On September 23, 2010, Kindle signed a one-year contract for $320,000, the rookie minimum, and was immediately placed on the Reserve/Non-Football Injury list. Because Kindle did not sign until Week 3 of the 2010 season, Kindle received a prorated salary of $282,000. The contract included no signing bonus (by comparison, New England Patriots tight end Rob Gronkowski, the player drafted just before Kindle, received a signing bonus of $1.76 million).

====2011 season====
Eighteen months after he was drafted, Kindle was activated for the first time in his career for the Ravens' Week 4 game against the New York Jets. He played primarily on special teams, but saw some time on defense towards the end of the game.

====2012 season====
On October 20, 2012, the Ravens waived Kindle to make room for outside linebacker Terrell Suggs, who had spent the first six weeks on the Physically Unable to Perform (PUP) list. On October 22, 2012, Kindle was signed to the Ravens practice squad. On January 7, 2013, he was released from the team. Though he'd been waived by the time the game was played, as a member of the team for part of the season he was awarded a Super Bowl ring when the Ravens won Super Bowl XLVII.

==Personal life==
Kindle was born in Los Angeles and moved to Texas shortly after he was born. His father played semi-pro football in Dallas, Texas.

On July 28, 2007, at 2:35 am, Kindle was pulled over for failing to stay in a single-marked lane near downtown Austin, Texas. After failing a field sobriety test, Kindle was arrested and charged with a DWI. Kindle was 19 years old at the time. Although he was sentenced to three days in jail, he served no jail time.

On December 26, 2010, Kindle was arrested for drunk driving at 4:09 am in Howard County, Maryland. Testing revealed that he had a blood-alcohol concentration of 0.17 percent, which is more than twice the legal limit in Maryland of 0.08. He was released from custody after posting a bond of $10,000. Following his second arrest, Kindle spent five days at an alcohol abuse in-patient treatment facility. Judge Neil Edward Axel, Howard County's drug and DUI court supervisor, waived both the mandatory $1,000 fine and the mandatory five-day jail sentence.
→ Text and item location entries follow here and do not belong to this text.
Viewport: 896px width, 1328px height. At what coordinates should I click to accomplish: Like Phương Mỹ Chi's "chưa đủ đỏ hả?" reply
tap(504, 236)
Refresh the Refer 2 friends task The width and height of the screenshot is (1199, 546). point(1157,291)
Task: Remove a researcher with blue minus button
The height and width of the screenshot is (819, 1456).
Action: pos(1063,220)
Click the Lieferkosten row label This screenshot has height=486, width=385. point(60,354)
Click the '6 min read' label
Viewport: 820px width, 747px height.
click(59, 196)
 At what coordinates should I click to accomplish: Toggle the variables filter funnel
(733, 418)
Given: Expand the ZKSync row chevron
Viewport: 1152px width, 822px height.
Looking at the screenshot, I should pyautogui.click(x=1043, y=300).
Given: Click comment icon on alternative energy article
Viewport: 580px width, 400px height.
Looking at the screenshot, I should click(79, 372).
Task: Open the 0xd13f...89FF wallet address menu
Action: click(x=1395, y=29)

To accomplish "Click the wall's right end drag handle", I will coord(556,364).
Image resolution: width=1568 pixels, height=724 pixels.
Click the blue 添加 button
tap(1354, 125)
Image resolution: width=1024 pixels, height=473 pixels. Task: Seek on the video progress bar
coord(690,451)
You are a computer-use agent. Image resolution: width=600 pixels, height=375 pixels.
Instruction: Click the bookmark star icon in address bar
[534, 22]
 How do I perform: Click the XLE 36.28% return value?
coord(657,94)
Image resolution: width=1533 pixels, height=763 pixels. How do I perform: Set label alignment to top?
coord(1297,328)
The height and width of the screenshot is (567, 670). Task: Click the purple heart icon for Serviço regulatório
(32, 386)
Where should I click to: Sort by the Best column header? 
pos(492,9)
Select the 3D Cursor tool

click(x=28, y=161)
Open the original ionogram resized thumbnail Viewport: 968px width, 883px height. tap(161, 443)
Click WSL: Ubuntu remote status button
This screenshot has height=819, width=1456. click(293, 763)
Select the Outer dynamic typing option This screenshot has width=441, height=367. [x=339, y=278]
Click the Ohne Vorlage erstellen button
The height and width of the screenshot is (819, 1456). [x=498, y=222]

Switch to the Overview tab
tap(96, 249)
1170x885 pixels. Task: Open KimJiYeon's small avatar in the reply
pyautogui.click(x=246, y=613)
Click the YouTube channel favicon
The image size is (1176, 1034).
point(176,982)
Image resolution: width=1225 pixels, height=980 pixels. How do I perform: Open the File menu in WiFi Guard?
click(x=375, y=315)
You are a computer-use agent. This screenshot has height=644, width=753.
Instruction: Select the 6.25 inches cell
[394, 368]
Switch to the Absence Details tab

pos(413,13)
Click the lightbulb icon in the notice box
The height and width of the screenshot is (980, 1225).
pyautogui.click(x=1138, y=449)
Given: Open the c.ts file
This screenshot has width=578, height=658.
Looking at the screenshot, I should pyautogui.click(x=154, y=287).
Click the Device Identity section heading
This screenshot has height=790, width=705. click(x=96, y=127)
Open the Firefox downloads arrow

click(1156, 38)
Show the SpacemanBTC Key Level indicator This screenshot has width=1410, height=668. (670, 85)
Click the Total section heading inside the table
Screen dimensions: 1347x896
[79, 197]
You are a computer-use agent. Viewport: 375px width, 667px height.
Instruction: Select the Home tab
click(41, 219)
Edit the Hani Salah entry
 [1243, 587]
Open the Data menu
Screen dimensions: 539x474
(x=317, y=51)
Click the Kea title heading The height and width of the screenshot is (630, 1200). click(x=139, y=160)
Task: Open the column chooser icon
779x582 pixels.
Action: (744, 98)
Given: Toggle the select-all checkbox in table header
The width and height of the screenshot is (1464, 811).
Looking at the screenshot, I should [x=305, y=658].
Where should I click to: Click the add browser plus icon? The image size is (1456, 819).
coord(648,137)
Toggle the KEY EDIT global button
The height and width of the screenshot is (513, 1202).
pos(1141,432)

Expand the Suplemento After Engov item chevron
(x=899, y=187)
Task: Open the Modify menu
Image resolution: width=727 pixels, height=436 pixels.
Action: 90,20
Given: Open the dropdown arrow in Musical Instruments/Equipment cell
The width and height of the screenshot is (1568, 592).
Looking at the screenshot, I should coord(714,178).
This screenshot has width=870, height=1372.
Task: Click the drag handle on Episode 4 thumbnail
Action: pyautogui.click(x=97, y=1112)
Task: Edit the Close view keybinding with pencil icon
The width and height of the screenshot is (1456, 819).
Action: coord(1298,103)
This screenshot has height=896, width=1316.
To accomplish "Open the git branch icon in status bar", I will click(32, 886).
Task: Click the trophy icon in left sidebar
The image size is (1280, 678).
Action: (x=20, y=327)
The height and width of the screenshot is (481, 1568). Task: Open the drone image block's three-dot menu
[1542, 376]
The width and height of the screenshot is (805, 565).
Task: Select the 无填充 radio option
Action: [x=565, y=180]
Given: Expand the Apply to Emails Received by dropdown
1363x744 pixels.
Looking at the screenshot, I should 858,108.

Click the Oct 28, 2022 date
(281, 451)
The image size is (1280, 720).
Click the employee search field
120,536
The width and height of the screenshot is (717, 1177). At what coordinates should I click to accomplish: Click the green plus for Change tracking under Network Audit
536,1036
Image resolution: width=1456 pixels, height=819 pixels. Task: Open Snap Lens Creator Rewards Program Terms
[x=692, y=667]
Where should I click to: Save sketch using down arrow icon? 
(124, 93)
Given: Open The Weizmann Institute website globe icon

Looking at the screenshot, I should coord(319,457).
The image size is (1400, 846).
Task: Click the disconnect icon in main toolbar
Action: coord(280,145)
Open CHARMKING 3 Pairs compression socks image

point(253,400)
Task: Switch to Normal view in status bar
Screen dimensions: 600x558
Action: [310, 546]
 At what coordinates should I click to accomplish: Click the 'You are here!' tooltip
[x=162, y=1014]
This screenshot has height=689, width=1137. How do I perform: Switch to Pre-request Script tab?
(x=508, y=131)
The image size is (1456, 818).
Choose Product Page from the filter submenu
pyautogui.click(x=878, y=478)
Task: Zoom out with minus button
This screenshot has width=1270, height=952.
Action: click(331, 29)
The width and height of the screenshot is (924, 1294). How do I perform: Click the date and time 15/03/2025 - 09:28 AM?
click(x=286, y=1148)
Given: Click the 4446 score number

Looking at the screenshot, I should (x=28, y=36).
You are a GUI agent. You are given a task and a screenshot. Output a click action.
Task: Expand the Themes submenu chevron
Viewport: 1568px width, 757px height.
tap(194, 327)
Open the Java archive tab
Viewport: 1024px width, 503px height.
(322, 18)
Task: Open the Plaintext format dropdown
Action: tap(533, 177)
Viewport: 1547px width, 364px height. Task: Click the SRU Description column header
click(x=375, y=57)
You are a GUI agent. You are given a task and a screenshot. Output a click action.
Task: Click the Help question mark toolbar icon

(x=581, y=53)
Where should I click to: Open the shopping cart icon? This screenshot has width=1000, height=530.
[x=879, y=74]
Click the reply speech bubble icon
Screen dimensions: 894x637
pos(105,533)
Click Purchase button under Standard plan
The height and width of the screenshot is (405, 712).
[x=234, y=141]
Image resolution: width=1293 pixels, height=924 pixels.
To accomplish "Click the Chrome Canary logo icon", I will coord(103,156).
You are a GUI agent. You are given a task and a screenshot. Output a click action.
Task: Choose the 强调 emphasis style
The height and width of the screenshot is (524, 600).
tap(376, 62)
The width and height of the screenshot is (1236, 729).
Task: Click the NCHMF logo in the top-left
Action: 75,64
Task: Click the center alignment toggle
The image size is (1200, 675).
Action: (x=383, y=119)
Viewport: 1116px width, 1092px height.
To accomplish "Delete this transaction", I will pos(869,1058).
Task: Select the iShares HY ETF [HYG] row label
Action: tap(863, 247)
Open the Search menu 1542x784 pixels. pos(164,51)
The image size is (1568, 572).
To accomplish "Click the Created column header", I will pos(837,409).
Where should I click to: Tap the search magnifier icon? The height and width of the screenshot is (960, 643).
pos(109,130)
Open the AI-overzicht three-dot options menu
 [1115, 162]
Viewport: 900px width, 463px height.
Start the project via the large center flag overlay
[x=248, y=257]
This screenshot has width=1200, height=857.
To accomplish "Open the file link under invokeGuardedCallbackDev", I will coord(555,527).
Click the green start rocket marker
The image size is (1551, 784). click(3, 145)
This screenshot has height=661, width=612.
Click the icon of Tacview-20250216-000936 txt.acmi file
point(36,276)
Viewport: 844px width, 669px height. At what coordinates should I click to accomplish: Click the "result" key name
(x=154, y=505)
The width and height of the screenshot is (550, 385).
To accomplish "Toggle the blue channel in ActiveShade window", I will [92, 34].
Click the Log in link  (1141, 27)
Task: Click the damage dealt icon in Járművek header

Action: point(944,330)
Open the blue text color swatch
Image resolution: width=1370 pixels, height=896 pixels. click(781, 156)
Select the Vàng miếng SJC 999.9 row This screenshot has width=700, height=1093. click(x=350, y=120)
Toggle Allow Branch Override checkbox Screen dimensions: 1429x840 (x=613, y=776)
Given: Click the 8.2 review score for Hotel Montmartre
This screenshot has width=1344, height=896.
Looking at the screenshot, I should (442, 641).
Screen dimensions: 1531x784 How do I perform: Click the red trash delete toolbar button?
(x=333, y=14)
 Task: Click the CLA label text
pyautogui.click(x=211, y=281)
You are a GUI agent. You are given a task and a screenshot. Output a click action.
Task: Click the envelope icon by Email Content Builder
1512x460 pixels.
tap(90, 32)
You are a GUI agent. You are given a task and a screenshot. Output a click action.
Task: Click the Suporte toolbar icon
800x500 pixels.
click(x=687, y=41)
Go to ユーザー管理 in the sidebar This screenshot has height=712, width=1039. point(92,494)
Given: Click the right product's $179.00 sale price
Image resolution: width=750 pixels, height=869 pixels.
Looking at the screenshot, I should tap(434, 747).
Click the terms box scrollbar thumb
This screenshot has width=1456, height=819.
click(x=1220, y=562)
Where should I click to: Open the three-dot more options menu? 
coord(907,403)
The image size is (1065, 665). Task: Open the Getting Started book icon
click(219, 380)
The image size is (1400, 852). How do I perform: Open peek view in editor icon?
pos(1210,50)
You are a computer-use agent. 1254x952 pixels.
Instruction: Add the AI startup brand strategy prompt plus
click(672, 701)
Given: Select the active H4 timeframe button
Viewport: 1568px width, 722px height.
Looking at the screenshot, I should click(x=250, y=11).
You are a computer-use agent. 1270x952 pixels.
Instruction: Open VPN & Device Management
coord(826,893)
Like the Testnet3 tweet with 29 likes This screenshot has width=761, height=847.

On September 16, 2011, Kindle was sued in Davidson County (TN) Circuit Court by U.S. Bank for $130,000, over non-payment of loans from the bank's music and entertainment division, which is based in Nashville. It is reported that the bank planned to have Kindle served with a subpoena during the Ravens' trip that weekend to Nashville, to play the Tennessee Titans.

After football, Kindle worked a series of jobs including selling cars, managing warehouses and driving. In 2023 he returned to football as a high school football coach. He spent a season as the linebacker coach at Woodrow Wilson High School in Dallas and then became the Defensive Coordinator at Hillcrest High School, also in Dallas.